*DATA FOR ANALYSIS*:
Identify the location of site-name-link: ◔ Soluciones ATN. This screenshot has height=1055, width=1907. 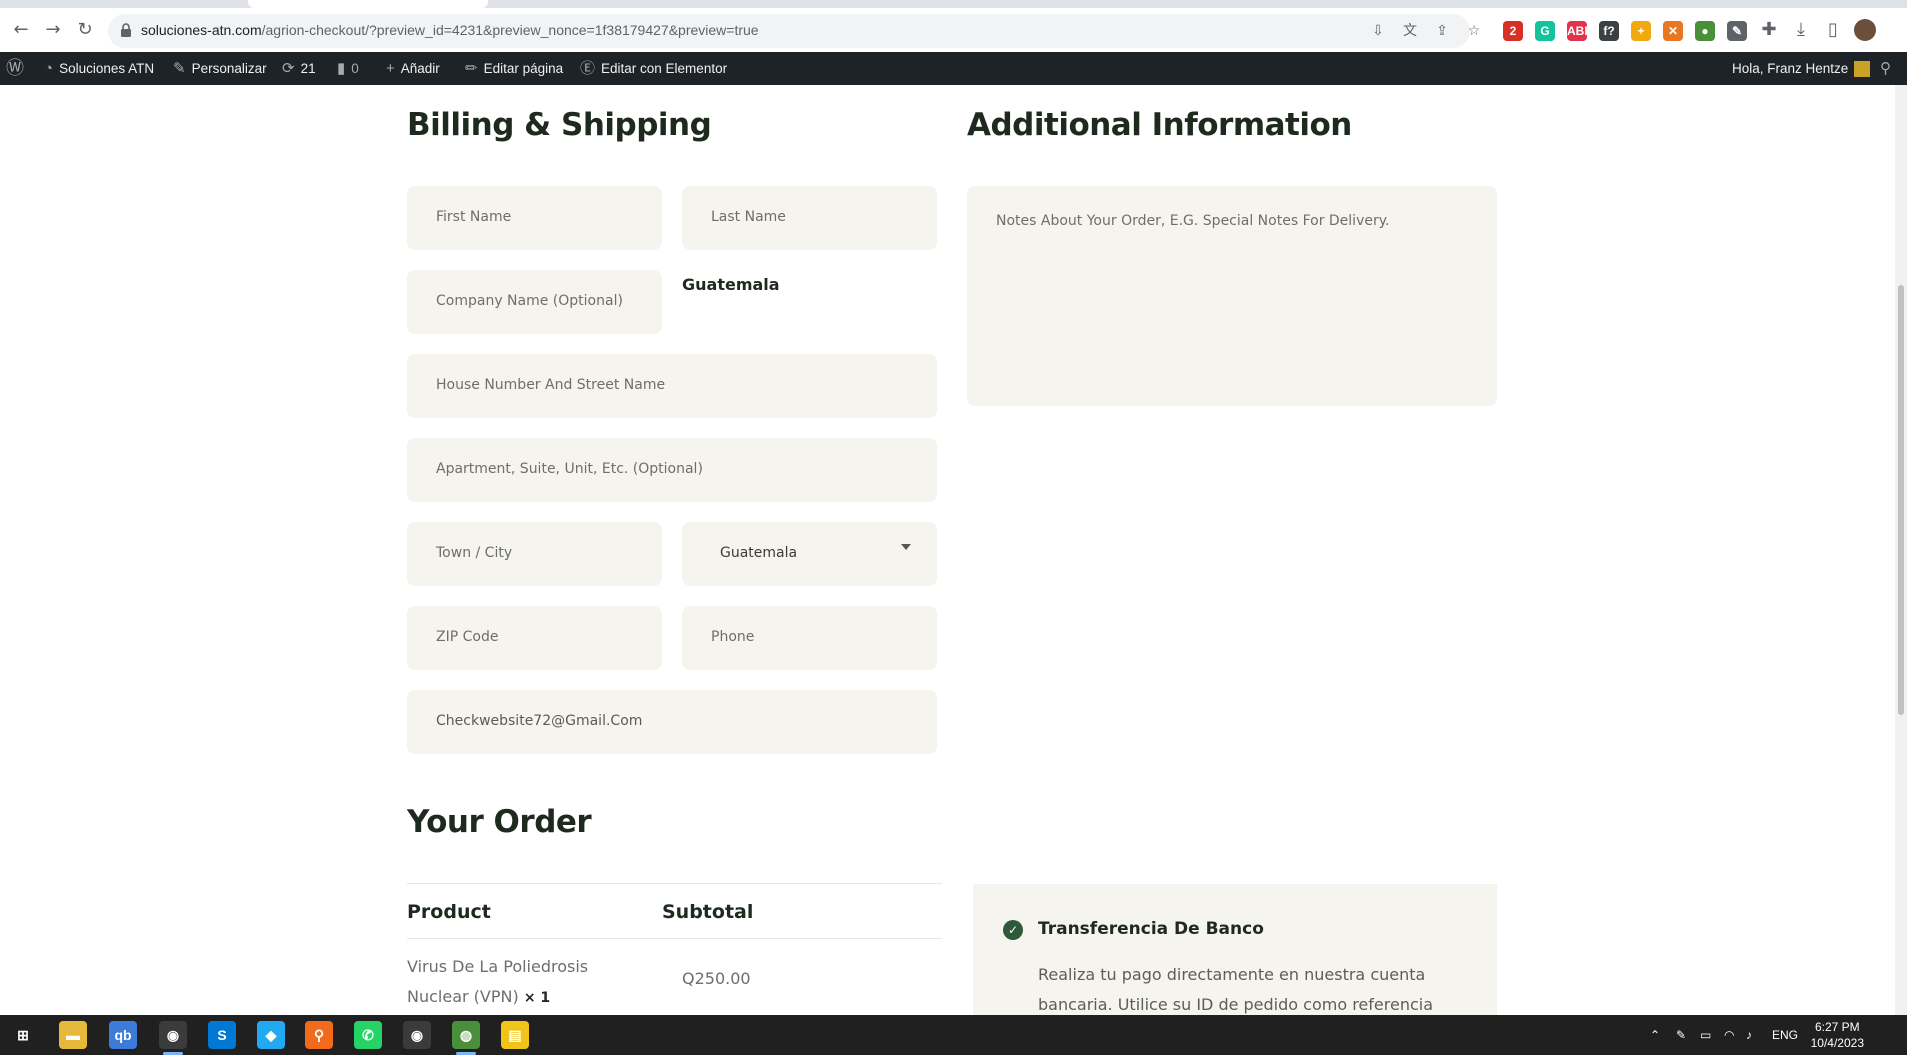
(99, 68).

--

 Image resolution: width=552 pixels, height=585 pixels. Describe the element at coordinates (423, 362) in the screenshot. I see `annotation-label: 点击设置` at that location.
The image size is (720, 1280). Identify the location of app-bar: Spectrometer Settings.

--

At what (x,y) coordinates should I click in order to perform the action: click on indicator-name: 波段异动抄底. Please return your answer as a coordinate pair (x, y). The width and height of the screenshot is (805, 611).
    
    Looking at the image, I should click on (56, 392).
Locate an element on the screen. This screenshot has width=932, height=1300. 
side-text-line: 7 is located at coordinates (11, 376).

*TO-DO ITEM*:
Which lines of the material contain the word "should"? Copy each of them out in full, treating the match as case-sensitive.

*EXERCISE SOLUTION*:
At what (x,y) coordinates should I click in order to perform the action: click on indicator-name: 波段异动抄底. Please return your answer as a coordinate pair (x, y). The width and height of the screenshot is (805, 611).
    Looking at the image, I should click on (56, 392).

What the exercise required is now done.